Liquidity: Stargate holds $0.4B TVL versus deBridge’s $0.1B, giving it deeper pools for large transfers on supported chains. Higher TVL reduces slippage and improves execution reliability for sizeable transactions.
Chain support: Both cover 10 chains. deBridge uniquely includes Solana and Sonic; Stargate adds Aptos and Mantle. The overlap includes Ethereum, Arbitrum, Optimism, Polygon, BNB Chain, Avalanche, Base, and Linea. For non-EVM chains, deBridge provides access to Solana, while Stargate offers Aptos. If Solana is your destination, deBridge is the only choice.
Governance: deBridge is governed by the deBridge Foundation, while Stargate is managed by a DAO with STG token holders. Token utility and community power thus differ.
Security and track record
Both protocols have been audited and have no recorded security incidents as of May 2026. deBridge completed audits with Halborn, Zokyo, and Ackee. Stargate was audited by Quantstamp and Zellic. Neither has suffered a hack or exploit, reflecting a strong security posture in their respective 2022 launch windows. The larger TVL of Stargate makes it a bigger honey pot, but it has so far proven resilient. For risk-averse users, both are well tested.
Fees and costs
Specific fee structures are not disclosed in our data. deBridge’s intent architecture lets market makers set competitive rates; final cost depends on requested speed and route. Stargate v2 introduced explicit fee tiers (fast vs slow path) and a ferry for batch transfers. Users should check live quotes on each bridge’s interface before committing, as fees fluctuate with network congestion and liquidity depth.
Which should you choose
Pick deBridge if you:
- Need to bridge to or from Solana.
- Require fast, intent-based finality with no slippage.
- Plan to use cross-chain messaging for dApp composability.
Pick Stargate if you:
- Are moving large amounts on supported EVM chains and want deep unified liquidity to minimize cost.
- Prefer a DAO-governed protocol with STG token involvement.
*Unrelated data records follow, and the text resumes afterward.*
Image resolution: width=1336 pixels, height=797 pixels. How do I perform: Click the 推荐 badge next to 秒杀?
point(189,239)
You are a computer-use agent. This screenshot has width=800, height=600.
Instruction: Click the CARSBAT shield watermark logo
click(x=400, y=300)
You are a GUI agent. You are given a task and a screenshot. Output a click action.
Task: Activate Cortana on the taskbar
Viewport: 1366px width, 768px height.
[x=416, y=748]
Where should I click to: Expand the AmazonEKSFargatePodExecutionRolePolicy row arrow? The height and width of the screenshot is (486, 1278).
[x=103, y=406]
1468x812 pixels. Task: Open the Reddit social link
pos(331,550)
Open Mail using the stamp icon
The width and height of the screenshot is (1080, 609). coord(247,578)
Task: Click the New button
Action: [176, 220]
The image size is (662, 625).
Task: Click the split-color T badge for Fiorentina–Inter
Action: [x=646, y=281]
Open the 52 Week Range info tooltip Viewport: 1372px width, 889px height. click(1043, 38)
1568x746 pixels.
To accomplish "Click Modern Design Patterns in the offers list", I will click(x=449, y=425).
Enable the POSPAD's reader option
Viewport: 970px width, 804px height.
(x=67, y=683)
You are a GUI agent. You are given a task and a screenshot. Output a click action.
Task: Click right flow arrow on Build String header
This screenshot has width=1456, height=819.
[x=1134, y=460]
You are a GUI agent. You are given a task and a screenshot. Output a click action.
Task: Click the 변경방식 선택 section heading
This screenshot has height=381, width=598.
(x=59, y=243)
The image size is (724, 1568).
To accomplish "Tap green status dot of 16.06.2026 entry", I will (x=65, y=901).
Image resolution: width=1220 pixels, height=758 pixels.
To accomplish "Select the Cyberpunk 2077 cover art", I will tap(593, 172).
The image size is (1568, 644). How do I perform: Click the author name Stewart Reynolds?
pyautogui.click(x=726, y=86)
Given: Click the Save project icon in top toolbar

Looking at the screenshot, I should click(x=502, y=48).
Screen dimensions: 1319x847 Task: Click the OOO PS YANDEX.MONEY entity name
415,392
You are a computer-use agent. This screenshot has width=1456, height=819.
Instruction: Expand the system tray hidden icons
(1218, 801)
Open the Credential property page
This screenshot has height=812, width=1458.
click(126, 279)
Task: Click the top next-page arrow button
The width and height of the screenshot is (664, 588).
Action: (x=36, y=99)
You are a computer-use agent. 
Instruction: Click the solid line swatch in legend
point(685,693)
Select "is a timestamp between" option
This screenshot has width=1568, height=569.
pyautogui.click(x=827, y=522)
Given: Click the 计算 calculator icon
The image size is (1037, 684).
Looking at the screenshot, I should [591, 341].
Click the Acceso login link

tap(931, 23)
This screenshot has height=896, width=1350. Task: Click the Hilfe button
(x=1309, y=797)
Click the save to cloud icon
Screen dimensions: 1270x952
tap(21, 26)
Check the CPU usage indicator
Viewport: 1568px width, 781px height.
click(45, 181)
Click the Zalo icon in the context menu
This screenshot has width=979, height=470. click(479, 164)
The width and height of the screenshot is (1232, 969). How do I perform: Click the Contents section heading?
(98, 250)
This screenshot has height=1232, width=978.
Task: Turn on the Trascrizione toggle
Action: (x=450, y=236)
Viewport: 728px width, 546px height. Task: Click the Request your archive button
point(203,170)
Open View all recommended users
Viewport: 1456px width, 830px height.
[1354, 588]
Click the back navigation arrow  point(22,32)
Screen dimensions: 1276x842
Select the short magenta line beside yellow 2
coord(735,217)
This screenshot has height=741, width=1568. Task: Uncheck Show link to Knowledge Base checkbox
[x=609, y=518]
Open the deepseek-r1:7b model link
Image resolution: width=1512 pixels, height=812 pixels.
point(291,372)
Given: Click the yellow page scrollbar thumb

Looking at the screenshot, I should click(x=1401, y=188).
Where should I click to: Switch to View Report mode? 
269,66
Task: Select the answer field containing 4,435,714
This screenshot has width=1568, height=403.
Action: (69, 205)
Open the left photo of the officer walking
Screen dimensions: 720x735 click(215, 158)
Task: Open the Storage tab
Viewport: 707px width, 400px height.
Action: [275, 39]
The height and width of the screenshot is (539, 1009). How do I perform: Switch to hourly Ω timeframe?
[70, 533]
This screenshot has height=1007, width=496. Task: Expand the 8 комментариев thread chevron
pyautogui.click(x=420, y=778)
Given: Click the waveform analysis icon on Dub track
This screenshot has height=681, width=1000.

- Value the simplicity of a single liquidity pool model with transparent fee tiers.
Verdict
The better bridge depends on your route and needs. Stargate’s $0.4B TVL dominates on EVM corridors, making it the default for large transfers. deBridge’s intent architecture and Solana support give it an edge for specific non-EVM routes and messaging use cases. No single winner—choose based on the chains and features that matter to your transfer.